Congestion Window issues

Hi there

I think it would be useful to surface potential congestion window issues for content downloads in the UI.

I have a report that is mostly ‘green’ in the top right area which is nice:
http://www.webpagetest.org/result/140903_Y8_17TS/

However, on closer inspection I felt that some of the images were taking longer than would have been expected.

Specifically: http://www.webpagetest.org/result/140903_Y8_17TS/9/details/

and this infor from waterfall view:
URL: http://s.games.iwin.com/m/alex_harrison/bugmatch/v_5/banner.jpg
Content Download: 352 ms
Bytes In (downloaded): 29.9 KB

To troubleshoot this I ran again with tcpdump and then parsed the tcpdump for this request (on port 53859) within cloudshark.
https://www.cloudshark.org/captures/a0ef29f69bff?filter=tcp.port%3D%3D53859

I was initially expecting to see errors but what I saw was repeated two TCP segments being delivered and then an ACK which strikes me as a really low congestion window setting.

We’re now following up with the relevant party to address this issue.

If WPT is calculating the download time then I imagine it might know how many segments are being delivered per ACK.

A value of 2 seems very low (compared to Initcwnd settings of major CDN providers - CDN Planet) so it might be useful to surface this as a red / amber / green value.

Hope this helps,

Michael Ewins
mewins@iwin.com

Got this reply from our CDN provider. I’m sharing this not to disagree with their analysis but to see if anyone can understand why we might be getting these results.

response below >>

As this is a free testing website, they are under heavy use over a changing network path, so it’s difficult to tell what is occurring and where.
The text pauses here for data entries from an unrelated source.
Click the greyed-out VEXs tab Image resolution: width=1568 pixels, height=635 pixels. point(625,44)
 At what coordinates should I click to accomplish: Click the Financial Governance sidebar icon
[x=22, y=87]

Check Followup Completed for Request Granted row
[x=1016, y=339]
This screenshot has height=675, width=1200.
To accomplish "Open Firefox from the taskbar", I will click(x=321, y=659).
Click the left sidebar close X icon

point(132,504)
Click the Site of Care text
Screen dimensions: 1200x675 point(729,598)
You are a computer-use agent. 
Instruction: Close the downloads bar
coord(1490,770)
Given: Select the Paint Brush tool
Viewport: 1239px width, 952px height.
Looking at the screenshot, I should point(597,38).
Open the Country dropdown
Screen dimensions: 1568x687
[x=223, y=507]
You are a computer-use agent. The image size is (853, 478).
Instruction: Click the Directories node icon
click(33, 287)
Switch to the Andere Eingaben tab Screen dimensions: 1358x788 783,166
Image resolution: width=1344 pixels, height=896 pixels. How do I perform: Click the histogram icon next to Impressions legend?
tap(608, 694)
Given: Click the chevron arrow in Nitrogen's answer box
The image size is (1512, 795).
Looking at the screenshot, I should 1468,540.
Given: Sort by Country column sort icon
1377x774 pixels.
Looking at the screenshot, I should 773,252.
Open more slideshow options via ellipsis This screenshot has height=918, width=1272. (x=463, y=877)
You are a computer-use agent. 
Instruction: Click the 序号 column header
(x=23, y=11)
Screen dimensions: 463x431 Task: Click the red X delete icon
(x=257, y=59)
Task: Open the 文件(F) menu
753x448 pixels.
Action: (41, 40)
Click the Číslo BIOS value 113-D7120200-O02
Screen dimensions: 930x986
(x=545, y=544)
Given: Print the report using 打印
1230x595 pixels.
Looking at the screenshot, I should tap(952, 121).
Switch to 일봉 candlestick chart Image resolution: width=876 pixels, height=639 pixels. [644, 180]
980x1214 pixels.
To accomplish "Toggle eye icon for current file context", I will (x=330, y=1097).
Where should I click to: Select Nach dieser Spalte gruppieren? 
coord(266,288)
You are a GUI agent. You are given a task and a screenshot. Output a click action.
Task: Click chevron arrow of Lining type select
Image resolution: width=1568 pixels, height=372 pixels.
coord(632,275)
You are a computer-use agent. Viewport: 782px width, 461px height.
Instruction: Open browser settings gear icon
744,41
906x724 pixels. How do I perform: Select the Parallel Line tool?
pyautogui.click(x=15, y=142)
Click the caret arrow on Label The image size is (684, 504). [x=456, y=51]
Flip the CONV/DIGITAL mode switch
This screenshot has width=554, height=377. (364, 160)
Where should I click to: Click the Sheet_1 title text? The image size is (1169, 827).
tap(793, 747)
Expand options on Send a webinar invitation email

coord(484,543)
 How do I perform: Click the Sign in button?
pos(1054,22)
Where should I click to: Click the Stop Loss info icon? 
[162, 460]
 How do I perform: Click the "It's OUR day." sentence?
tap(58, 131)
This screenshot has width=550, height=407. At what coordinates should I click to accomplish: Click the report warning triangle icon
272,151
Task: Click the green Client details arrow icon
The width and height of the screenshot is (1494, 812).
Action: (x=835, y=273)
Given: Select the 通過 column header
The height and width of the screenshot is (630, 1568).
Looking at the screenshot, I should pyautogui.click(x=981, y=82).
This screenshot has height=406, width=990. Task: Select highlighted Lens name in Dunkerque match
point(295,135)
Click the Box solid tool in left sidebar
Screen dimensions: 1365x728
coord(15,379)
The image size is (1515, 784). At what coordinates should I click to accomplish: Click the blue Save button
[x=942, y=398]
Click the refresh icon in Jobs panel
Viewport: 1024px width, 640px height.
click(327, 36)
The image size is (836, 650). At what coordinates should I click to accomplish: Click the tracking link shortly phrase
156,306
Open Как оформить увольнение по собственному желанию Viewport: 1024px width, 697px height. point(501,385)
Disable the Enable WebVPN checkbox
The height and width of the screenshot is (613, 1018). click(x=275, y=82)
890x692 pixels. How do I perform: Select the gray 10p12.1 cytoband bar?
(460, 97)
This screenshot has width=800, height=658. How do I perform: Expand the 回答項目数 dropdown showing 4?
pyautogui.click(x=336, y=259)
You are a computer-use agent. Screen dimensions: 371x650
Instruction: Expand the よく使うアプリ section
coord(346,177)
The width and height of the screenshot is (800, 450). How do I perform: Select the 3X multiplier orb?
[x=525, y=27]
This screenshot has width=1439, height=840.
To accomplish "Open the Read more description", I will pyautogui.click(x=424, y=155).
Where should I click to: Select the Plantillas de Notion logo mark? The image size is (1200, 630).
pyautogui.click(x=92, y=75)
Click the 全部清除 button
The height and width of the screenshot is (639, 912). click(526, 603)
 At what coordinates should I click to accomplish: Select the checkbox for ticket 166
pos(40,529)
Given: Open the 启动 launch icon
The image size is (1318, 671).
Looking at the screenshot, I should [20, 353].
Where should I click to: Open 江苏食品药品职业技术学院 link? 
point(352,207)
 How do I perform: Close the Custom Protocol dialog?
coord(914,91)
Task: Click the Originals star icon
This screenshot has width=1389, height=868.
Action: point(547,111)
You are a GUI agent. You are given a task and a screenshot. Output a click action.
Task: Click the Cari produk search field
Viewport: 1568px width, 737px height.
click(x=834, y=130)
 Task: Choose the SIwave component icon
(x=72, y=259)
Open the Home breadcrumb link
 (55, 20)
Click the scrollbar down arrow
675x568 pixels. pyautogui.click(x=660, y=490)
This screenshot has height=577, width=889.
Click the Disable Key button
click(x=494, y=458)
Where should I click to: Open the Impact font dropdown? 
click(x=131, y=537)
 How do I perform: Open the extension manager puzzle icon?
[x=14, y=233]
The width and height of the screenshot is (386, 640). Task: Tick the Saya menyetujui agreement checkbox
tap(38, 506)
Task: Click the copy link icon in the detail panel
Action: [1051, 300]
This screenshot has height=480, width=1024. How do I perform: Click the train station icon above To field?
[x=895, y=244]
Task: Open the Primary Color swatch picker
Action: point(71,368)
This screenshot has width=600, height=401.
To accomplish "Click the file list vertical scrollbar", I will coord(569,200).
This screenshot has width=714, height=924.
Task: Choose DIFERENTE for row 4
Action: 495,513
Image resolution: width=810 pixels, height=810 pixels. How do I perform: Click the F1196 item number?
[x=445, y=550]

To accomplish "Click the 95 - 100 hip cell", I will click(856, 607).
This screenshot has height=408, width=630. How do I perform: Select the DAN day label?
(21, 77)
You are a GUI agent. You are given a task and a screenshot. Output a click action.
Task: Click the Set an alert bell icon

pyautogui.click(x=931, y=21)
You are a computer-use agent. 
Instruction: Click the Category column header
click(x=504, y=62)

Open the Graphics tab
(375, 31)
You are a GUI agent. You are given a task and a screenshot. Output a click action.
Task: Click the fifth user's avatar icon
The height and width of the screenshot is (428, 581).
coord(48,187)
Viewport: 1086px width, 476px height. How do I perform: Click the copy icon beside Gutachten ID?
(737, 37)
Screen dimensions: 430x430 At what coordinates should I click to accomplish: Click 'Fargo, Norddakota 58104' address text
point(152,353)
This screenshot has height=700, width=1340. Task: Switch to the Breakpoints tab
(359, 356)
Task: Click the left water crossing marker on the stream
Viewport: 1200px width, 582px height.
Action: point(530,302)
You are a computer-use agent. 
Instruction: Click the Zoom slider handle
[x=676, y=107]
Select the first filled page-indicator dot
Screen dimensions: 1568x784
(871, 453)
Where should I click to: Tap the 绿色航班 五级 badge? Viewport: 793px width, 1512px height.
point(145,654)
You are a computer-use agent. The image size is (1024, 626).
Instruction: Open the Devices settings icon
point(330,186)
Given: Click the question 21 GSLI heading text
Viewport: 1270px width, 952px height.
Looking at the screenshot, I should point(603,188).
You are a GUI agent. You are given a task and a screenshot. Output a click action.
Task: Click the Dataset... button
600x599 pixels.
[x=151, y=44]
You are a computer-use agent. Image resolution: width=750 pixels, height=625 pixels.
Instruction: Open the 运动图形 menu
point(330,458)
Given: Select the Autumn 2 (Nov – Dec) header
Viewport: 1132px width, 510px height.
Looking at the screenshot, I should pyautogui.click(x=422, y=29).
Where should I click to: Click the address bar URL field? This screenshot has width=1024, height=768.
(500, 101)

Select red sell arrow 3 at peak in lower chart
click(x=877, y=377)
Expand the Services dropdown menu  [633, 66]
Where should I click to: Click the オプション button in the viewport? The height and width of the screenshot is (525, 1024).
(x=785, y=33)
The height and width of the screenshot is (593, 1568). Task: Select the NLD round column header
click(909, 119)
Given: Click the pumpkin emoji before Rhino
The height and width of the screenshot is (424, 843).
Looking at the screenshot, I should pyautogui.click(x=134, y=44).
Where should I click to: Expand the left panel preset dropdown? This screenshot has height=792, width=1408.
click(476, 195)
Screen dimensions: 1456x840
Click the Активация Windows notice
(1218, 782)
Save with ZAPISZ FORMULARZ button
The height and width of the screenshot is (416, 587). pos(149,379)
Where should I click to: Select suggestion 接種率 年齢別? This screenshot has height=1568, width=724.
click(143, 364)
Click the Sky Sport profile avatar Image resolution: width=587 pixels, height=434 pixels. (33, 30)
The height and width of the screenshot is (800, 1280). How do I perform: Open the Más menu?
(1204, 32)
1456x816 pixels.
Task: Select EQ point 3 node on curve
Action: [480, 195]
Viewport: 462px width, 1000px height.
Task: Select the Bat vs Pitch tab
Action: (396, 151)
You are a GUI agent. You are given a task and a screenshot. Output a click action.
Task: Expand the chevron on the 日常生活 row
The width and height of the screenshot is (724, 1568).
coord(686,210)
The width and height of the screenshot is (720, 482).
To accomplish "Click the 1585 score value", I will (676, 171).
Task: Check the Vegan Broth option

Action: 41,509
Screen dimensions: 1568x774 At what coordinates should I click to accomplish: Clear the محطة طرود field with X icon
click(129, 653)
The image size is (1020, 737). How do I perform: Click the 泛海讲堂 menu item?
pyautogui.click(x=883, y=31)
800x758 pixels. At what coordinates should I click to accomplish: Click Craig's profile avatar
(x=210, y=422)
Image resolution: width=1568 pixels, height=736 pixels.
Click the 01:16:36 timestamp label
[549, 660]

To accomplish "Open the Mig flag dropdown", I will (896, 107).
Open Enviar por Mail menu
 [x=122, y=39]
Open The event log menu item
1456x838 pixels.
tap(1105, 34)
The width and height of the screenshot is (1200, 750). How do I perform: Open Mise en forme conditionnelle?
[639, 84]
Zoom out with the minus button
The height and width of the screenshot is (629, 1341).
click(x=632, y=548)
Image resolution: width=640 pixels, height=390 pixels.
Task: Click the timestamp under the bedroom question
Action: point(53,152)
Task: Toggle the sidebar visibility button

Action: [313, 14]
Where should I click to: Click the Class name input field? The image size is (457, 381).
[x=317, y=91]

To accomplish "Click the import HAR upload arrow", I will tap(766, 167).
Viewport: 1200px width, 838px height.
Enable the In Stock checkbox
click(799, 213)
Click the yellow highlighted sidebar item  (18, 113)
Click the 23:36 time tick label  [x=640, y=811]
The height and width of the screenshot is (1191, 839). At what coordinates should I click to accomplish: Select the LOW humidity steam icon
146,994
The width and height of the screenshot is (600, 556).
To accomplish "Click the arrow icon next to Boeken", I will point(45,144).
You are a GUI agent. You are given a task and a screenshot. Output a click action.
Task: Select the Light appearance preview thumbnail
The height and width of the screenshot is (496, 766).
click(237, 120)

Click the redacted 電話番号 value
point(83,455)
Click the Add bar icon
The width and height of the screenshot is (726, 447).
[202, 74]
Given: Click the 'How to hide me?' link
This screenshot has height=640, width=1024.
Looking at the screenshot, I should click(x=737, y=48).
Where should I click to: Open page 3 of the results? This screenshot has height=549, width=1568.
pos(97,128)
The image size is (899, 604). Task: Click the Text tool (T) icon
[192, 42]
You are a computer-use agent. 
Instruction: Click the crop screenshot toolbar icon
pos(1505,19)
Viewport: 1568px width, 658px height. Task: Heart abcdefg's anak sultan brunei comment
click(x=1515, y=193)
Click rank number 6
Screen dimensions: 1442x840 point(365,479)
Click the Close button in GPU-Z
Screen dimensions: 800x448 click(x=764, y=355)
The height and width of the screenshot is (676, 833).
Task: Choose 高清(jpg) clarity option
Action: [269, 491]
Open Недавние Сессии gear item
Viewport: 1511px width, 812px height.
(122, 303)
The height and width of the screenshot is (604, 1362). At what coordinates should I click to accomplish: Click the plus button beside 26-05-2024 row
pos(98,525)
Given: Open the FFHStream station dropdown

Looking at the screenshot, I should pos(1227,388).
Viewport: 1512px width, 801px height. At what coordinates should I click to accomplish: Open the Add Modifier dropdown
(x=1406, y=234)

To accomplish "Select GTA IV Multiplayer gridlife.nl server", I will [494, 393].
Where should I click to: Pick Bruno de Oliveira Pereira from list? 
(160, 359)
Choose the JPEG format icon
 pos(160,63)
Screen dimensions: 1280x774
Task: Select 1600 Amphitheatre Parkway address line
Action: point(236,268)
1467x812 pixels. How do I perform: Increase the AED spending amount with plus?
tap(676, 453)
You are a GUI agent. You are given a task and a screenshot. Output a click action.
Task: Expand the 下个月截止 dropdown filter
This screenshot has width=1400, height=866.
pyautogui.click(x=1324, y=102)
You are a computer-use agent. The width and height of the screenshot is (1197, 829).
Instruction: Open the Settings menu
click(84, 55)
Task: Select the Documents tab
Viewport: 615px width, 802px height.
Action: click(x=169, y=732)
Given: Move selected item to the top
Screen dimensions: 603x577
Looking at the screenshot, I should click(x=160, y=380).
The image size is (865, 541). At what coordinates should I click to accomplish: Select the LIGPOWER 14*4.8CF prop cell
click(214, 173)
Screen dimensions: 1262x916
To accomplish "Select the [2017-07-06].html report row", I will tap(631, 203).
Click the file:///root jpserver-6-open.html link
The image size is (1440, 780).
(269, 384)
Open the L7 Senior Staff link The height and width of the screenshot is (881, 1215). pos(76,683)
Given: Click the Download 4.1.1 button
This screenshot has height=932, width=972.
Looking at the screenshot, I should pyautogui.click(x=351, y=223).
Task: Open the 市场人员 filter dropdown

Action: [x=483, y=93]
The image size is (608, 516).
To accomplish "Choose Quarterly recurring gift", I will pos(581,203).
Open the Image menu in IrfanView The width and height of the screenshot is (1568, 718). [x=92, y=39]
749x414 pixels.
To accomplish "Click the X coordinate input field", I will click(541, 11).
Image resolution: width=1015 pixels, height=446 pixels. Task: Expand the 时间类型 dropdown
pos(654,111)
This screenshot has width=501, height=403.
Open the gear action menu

I’ve run into other customers using this tool and have found widely varying results which differ greatly from other testing solutions. The service we are using to test is a dedicated, pay service, so the results seem to be much more reliable. Regarding the CloudShark analysis you’ve provided, it seems to be based on the same webpagetest.org results, which are again, difficult to rely upon. Allow me to illustrate this with some comparative test results below:


iWin - http://s.m.iwin.com

Webpage - 1581ms
http://www.webpagetest.org/result/140903_Y8_17TS/9/details/

Catchpoint:Cogent - 435ms
http://p.catchpoint.com/ui/Entry/PW/I/DH-hMA-CI-I818-jRlyeOBVAC-AV0AR0-jRlyeOBVAC-hMA

Catchpoint:Level3 - 293ms
http://p.catchpoint.com/ui/Entry/PW/I/DH-hMA-i-I880-jRlyeODtlq-AV0AR0-jRlyeODtlq-hMA

Catchpoint:NTT - 327ms
http://p.catchpoint.com/ui/Entry/PW/I/DH-hMG-CF-I490-jRlygInFmg-AV0AR0-jRlygInFmg-hMG


Google - http://google.com

Webpage - 1227ms
http://www.webpagetest.org/result/140905_2P_JD4/1/details/

Catchpoint:Cogent - 203ms
http://p.catchpoint.com/ui/Entry/PW/I/DH-hMC-CI-I865-jRlyfIdhQQ-AV0AR0-jRlyfIdhQQ-hMC

Catchpoint:Level 3 - 202ms
http://p.catchpoint.com/ui/Entry/PW/I/DH-hMC-i-I896-jRlyfIetjE-AV0AR0-jRlyfIetjE-hMC

Catchpoint:NTT - 187ms
http://p.catchpoint.com/ui/Entry/PW/I/DH-hMC-CF-I927-jRlyfIf514-AV0AR0-jRlyfIf514-hMC


CNN - http://cnn.com

Webpage - 4364ms
http://www.webpagetest.org/result/140905_PD_JXS/1/details/

Catchpoint:Cogent - 590ms
http://p.catchpoint.com/ui/Entry/PW/I/DH-hMM-CI-I755-jRlyuJ0aga-AV0AR0-jRlyuJ0aga-hMM

Catchpoint:Level3 - 768ms
http://p.catchpoint.com/ui/Entry/PW/I/DH-hMP-i-I833-jRlyvJpHtc-AV0AR0-jRlyvJpHtc-hMP

Catchpoint:NTT - 786ms
Error

As you can see from the above results, webpagetest.org shows much higher results for any tested webpage, including popular pages like google and cnn, while Catchpoint shows significantly lower results for all sites tested. This leads me to believe that the information gathered by webpagetest.org is not reliable for in depth network analysis. The capture you’ve used seems to have been collected from the same site, which leads me to question the reliability of this information.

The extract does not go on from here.